When it comes to China’s tech industry, most scholarship still portrays the success of its tech sector as a result of technology transfer rather than indigenous innovation. Part of the reason is that tech and AI are highly technical and require vastly different types of input: human capital and (in the case of AI) compute infrastructure—two factors in which China has historically been weaker. Accordingly, China’s ICT sector has since the 2000s been shaped by its ability to tap into global networks, with firms like Alibaba, Tencent, and Baidu building their success on the back of foreign technical know-how. MIT Professor Huang Yasheng makes a similar point, attributing the rise of China's tech sector to the many collaborations it has had with other countries. This reliance on international networks has been especially pronounced in the generative AI era, where Chinese tech giants have lagged behind their Western counterparts and depended on foreign talent to catch up.
This is where DeepSeek diverges from the traditional technology transfer model that has long defined China's tech sector. Instead of relying on foreign-trained experts or international R&D networks, DeepSeek’s exclusive use of local talent signifies that China now has the indigenous capacity to innovate in this domain. Much like its advancements in solar PV manufacturing, batteries, and electric vehicles, DeepSeek symbolizes a critical turning point in tech/AI: China is no longer merely playing catch-up but is now competing on equal footing with the leading innovators in the West.
The exception or the rule?
While I hope this contrasting perspective of technology transfer vs indigenous innovation is a helpful way to think about China's innovation system, I must admit that it is also a bit of a false dichotomy.
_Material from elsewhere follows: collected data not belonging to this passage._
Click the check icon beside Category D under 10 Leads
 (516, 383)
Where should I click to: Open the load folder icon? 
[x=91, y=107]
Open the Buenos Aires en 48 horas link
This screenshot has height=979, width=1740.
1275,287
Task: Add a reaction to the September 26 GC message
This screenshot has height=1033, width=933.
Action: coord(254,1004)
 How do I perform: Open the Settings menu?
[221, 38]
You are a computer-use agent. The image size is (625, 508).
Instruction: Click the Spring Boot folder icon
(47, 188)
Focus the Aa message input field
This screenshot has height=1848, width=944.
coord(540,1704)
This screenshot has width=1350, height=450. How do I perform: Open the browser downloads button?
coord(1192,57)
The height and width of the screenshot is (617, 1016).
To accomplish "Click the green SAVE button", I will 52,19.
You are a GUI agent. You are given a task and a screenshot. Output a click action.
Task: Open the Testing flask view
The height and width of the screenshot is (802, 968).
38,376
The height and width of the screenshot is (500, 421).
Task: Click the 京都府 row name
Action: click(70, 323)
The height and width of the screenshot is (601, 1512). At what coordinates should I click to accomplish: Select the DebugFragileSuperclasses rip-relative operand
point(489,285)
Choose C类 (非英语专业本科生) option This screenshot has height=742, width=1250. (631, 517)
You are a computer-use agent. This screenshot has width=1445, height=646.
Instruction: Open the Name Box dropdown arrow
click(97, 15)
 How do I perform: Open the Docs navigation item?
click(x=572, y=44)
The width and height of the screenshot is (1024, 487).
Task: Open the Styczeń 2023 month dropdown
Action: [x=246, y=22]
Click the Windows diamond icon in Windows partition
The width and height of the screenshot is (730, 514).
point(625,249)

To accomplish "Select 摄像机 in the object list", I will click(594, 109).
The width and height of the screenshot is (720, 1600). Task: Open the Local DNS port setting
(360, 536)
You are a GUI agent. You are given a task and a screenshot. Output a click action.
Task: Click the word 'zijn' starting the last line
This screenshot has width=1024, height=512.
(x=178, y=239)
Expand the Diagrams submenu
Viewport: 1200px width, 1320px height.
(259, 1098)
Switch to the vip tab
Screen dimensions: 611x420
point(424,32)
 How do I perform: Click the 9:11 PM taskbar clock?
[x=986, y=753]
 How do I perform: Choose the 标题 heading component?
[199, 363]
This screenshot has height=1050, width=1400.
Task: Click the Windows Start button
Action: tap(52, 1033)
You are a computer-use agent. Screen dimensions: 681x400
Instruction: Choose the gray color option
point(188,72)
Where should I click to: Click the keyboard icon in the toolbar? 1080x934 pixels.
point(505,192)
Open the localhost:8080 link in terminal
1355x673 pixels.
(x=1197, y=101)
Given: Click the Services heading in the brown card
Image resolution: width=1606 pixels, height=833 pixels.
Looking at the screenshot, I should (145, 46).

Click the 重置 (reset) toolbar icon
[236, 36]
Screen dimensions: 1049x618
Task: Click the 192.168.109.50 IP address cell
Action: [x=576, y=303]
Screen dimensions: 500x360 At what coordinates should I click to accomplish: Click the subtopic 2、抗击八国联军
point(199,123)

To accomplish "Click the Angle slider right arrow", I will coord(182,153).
As development economists would remind us, virtually all technology is transferred to latecomers rather than reinvented from scratch each time. This transferred technology then serves as the foundation for further innovation. In this way, technology transfer and indigenous innovation are not mutually exclusive but parts of the same sequential progression. First, technology must be transferred to and absorbed by latecomers; only then can they innovate and create breakthroughs of their own.
This brings me to my last point. If we are to claim that China has the indigenous capabilities to develop frontier AI models, then China's innovation model must be able to replicate the conditions underlying DeepSeek's success. Yet, as I've already established, DeepSeek is an outlier of China's innovation model. Unlike solar PV manufacturers, EV makers, or Zhipu, the company also received no direct state support. In fact, its success was facilitated, in large part, by operating on the periphery, free from the draconian labor practices, hierarchical management structures, and state-driven priorities that define China’s mainstream innovation ecosystem.
Whether China’s tech industry can overhaul its approach to labor relations, corporate governance, and management practices to enable more firms to innovate in AI remains an open question. While DeepSeek makes it look like China has secured a solid foothold in the future of AI, it would be premature to claim that DeepSeek’s success validates China’s innovation system as a whole. The real test lies in whether the mainstream, state-supported ecosystem can evolve to nurture more companies like DeepSeek—or whether such firms will remain rare exceptions. The answer to this will define the long-term competitiveness of China’s AI firms.